Image Processing Reference
Before we turn our attention to GIMP's image editing features, I would
like to start with a section on opening and developing digital negatives,
so-called RAW files. If you are exclusively taking photographs in JPEG
format, just skip this section and the next, and go on to section 2.3. If your
camera is capable of taking photos in a RAW format, or if you are just curious,
2.1 JPEG versus RAW
If you are taking pictures not only during good weather, but also at dusk,
at night, or with a flash, then JPEG is not the best format for good pictures.
Photographs shot against the sun are problematic. Keep in mind that the
JPEG format has a color depth of 24-bit (approximately 16.8 million colors).
The results are images in true color. Nevertheless, the lossy compression of
this file format saves file space by blending areas of similar color. This reduces
the amount of information that needs to be stored. Thus, color information
and details are lost. If the light is good, you will also obtain a good result.
Unfavorable light, on the other hand, will make it difficult to obtain good
results, even if you post-process your image. Once the image is compressed
as a JPEG, similar colors are standardized, hence blended together.

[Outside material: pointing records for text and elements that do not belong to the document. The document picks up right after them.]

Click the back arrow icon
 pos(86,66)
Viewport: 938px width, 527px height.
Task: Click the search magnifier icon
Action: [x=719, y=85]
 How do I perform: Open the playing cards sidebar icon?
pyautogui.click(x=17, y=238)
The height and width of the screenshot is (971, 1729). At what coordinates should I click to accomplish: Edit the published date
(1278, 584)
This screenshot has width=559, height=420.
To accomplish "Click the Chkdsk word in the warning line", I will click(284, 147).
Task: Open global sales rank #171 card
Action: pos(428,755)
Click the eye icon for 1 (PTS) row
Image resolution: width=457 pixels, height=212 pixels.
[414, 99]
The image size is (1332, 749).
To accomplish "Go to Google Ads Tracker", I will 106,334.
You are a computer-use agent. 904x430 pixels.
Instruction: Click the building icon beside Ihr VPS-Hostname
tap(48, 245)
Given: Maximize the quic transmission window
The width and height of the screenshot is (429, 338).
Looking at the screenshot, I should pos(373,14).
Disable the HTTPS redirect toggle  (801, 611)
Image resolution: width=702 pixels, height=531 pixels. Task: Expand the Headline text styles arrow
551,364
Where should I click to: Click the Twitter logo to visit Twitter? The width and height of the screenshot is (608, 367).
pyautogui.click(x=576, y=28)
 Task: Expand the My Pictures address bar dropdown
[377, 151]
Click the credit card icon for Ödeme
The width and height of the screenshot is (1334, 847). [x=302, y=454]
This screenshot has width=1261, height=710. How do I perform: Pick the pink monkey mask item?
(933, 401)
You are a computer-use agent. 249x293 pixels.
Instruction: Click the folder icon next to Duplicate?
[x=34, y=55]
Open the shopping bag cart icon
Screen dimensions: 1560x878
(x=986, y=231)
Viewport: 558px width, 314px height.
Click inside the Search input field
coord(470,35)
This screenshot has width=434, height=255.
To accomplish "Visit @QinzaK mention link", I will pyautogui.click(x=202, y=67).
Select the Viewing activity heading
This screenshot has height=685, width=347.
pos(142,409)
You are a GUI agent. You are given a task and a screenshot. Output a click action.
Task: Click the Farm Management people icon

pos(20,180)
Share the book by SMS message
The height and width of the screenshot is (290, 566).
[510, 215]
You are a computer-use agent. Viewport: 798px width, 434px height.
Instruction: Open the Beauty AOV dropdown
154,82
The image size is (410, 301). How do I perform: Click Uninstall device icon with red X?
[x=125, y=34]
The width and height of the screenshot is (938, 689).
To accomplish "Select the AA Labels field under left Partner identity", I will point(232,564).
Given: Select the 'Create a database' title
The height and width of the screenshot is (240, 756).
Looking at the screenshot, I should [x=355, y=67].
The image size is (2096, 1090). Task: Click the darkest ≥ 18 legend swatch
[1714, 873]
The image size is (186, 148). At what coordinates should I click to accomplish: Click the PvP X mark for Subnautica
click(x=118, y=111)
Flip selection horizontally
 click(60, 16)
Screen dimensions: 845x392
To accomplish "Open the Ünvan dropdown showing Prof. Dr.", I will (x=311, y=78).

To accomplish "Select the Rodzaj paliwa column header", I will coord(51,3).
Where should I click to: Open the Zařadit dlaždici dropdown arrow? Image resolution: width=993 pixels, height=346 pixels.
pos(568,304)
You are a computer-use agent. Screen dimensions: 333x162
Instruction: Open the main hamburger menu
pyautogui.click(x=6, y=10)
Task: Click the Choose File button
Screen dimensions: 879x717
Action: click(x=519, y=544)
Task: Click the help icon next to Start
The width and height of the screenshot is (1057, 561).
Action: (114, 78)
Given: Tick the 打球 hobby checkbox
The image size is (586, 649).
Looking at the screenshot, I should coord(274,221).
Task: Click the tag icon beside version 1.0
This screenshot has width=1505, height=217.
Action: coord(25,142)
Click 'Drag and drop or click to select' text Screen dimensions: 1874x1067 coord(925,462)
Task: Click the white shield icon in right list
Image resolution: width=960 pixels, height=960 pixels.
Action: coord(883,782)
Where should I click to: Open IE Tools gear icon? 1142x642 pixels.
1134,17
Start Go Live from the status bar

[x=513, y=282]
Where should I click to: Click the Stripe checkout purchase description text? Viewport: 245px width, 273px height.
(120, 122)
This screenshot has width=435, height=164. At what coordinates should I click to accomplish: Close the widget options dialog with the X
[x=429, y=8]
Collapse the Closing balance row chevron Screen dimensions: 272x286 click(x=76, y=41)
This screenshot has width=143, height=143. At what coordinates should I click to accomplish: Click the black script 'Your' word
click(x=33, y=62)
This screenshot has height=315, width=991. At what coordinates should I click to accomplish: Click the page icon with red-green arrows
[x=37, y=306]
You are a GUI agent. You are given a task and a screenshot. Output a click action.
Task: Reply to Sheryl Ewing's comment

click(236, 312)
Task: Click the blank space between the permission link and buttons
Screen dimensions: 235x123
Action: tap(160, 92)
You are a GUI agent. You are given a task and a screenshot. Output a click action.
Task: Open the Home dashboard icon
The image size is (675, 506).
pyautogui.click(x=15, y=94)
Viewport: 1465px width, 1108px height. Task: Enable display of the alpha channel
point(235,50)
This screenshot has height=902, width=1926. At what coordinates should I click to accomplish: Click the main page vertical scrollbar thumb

The Joint Photographic Experts Group (JPEG) format was developed in the
early '90s. It was soon being used for displaying images on the Web because
of its high compression. It offers small storage size with short download time,
which was important back in the days when the World Wide Web was slow.
With the emergence of digital cameras, it was the best format for the limited
storage space of the early storage media.
To assure optimal image quality, the manufacturers of digital single-
lens reflex (SLR) cameras offer their own storage formats. Even some high-
end bridge and compact cameras offer these so-called RAW formats. If your
camera offers a RAW format, you will find details in the handbook. You will find
the settings in the menu of camera's menus.
Generally, these RAW data formats store the image data on the camera's
chip in the highest resolution without compression with a 48-bit color depth
(about 281.5 trillion color shades). The size of the file is about three times as
large as that of a JPEG with the same amount of pixels. The storage process
takes considerably longer than it does for the JPEG format, which is why the
RAW format is not suited for sports and wildlife photography, where fast
consecutive series of photographs are taken. RAW images are often referred
to as digital negatives. They first must be developed with the help of a suitable
program and saved in another file format before they can be passed on for
further editing. However, the results are usually worth the effort.